··· Exercise materials

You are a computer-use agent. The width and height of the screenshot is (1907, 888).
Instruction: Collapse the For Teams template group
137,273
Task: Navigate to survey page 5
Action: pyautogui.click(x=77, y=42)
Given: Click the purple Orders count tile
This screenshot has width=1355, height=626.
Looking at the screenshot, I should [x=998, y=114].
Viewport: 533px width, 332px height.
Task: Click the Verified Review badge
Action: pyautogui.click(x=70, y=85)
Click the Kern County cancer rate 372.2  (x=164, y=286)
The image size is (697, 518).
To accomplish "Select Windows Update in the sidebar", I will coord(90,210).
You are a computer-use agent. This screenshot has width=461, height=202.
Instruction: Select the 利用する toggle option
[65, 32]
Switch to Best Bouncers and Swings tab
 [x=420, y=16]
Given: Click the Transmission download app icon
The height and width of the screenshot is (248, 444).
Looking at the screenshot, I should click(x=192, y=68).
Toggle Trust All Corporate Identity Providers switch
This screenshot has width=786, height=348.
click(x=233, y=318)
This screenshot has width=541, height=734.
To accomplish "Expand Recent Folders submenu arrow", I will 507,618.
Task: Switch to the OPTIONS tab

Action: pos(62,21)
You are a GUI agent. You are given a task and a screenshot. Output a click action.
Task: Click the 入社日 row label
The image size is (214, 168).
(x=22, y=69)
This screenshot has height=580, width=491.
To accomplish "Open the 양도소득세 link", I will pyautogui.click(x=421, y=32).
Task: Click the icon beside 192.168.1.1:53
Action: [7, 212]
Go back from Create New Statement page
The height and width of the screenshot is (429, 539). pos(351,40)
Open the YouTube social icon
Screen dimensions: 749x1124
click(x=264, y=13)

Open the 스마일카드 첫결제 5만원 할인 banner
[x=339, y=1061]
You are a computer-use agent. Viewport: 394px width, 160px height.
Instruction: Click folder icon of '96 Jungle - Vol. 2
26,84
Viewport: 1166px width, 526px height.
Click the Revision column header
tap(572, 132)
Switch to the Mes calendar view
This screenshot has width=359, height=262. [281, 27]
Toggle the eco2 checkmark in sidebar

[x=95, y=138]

······

__Task prompt__
What you write must be identical to the material above.

__Finished exercise__
You are a computer-use agent. The width and height of the screenshot is (1907, 888).
Instruction: Collapse the For Teams template group
137,273
Task: Navigate to survey page 5
Action: pyautogui.click(x=77, y=42)
Given: Click the purple Orders count tile
This screenshot has width=1355, height=626.
Looking at the screenshot, I should [x=998, y=114].
Viewport: 533px width, 332px height.
Task: Click the Verified Review badge
Action: pyautogui.click(x=70, y=85)
Click the Kern County cancer rate 372.2  (x=164, y=286)
The image size is (697, 518).
To accomplish "Select Windows Update in the sidebar", I will coord(90,210).
You are a computer-use agent. This screenshot has width=461, height=202.
Instruction: Select the 利用する toggle option
[65, 32]
Switch to Best Bouncers and Swings tab
 [x=420, y=16]
Given: Click the Transmission download app icon
The height and width of the screenshot is (248, 444).
Looking at the screenshot, I should click(x=192, y=68).
Toggle Trust All Corporate Identity Providers switch
This screenshot has width=786, height=348.
click(x=233, y=318)
This screenshot has width=541, height=734.
To accomplish "Expand Recent Folders submenu arrow", I will 507,618.
Task: Switch to the OPTIONS tab

Action: pos(62,21)
You are a GUI agent. You are given a task and a screenshot. Output a click action.
Task: Click the 入社日 row label
The image size is (214, 168).
(x=22, y=69)
This screenshot has height=580, width=491.
To accomplish "Open the 양도소득세 link", I will pyautogui.click(x=421, y=32).
Task: Click the icon beside 192.168.1.1:53
Action: [7, 212]
Go back from Create New Statement page
The height and width of the screenshot is (429, 539). pos(351,40)
Open the YouTube social icon
Screen dimensions: 749x1124
click(x=264, y=13)

Open the 스마일카드 첫결제 5만원 할인 banner
[x=339, y=1061]
You are a computer-use agent. Viewport: 394px width, 160px height.
Instruction: Click folder icon of '96 Jungle - Vol. 2
26,84
Viewport: 1166px width, 526px height.
Click the Revision column header
tap(572, 132)
Switch to the Mes calendar view
This screenshot has width=359, height=262. [281, 27]
Toggle the eco2 checkmark in sidebar

[x=95, y=138]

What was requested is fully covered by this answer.